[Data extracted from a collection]
* * *

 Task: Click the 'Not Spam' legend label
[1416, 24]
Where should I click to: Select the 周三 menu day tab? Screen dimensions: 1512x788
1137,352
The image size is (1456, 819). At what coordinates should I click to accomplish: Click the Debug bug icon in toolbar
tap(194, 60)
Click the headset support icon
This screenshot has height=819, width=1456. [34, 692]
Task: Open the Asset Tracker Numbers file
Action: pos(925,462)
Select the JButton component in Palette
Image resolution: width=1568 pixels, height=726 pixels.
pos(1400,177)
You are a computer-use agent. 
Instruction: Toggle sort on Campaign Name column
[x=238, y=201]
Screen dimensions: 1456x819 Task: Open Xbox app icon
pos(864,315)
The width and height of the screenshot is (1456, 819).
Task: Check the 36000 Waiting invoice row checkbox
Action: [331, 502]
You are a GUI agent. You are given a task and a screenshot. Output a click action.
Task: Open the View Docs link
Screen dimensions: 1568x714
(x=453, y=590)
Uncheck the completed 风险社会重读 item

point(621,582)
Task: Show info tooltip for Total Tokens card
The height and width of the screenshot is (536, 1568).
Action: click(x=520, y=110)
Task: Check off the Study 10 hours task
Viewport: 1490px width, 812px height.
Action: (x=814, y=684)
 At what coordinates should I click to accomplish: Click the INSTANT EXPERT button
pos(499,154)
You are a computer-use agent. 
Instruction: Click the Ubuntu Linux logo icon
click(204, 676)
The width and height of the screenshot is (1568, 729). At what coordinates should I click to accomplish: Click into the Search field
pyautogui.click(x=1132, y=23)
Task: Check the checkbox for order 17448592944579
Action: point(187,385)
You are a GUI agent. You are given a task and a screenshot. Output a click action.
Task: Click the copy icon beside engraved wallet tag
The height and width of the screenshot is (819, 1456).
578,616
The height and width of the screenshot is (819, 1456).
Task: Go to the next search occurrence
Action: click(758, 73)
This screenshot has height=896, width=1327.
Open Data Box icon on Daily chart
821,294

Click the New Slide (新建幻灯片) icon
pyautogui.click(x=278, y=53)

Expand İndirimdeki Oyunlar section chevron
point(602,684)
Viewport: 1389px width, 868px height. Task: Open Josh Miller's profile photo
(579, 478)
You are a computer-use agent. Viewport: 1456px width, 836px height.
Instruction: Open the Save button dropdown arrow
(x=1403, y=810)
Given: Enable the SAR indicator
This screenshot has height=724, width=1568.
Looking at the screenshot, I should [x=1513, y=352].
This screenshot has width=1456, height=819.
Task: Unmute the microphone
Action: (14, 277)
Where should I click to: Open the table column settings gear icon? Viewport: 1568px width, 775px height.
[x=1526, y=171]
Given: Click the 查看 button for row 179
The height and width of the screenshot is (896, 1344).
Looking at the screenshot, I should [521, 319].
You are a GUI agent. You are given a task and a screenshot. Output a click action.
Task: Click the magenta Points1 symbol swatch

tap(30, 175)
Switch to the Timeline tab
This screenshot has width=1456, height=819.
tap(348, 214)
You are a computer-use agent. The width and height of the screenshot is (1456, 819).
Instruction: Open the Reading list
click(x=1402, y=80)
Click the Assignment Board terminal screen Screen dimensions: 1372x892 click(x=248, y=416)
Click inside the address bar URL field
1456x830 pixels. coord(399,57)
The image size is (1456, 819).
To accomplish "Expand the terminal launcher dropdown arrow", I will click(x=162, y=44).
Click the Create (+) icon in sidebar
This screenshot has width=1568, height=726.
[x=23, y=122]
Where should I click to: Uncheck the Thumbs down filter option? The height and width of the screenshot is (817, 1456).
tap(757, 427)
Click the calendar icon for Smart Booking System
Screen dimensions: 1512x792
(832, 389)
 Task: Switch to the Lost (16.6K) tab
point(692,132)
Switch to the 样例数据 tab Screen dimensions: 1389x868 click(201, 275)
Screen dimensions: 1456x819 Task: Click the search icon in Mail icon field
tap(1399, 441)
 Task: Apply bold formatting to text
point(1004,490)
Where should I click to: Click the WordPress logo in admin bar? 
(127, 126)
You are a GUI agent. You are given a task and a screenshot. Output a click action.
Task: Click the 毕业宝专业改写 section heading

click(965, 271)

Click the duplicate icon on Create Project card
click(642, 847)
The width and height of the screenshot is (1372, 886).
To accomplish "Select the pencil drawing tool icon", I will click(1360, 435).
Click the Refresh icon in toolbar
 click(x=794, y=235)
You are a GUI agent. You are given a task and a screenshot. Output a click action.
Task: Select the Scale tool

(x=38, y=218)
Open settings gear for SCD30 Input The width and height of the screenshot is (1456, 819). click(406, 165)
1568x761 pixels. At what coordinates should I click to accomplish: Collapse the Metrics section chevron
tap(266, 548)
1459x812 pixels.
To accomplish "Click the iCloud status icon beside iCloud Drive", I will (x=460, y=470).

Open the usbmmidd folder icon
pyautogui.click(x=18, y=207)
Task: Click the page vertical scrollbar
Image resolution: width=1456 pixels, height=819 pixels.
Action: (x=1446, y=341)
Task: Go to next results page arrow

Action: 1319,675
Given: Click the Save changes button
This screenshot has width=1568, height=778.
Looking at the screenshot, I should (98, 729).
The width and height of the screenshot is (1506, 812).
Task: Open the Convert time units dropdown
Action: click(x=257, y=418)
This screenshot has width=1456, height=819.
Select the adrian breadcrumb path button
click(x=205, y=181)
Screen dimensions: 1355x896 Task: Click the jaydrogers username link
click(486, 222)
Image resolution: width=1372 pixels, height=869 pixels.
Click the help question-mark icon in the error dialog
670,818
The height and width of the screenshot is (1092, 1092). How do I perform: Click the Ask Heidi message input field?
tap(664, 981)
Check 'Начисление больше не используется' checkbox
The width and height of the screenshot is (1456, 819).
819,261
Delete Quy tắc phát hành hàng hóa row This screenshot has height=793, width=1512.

* * *

One stretch of the lines above is wanted, from the line that contains "1568x761 pixels. At" through the line that contains "Task: Click the page vertical scrollbar". Output it exactly.

▶ **Exercise answer**
1568x761 pixels. At what coordinates should I click to accomplish: Collapse the Metrics section chevron
tap(266, 548)
1459x812 pixels.
To accomplish "Click the iCloud status icon beside iCloud Drive", I will (x=460, y=470).

Open the usbmmidd folder icon
pyautogui.click(x=18, y=207)
Task: Click the page vertical scrollbar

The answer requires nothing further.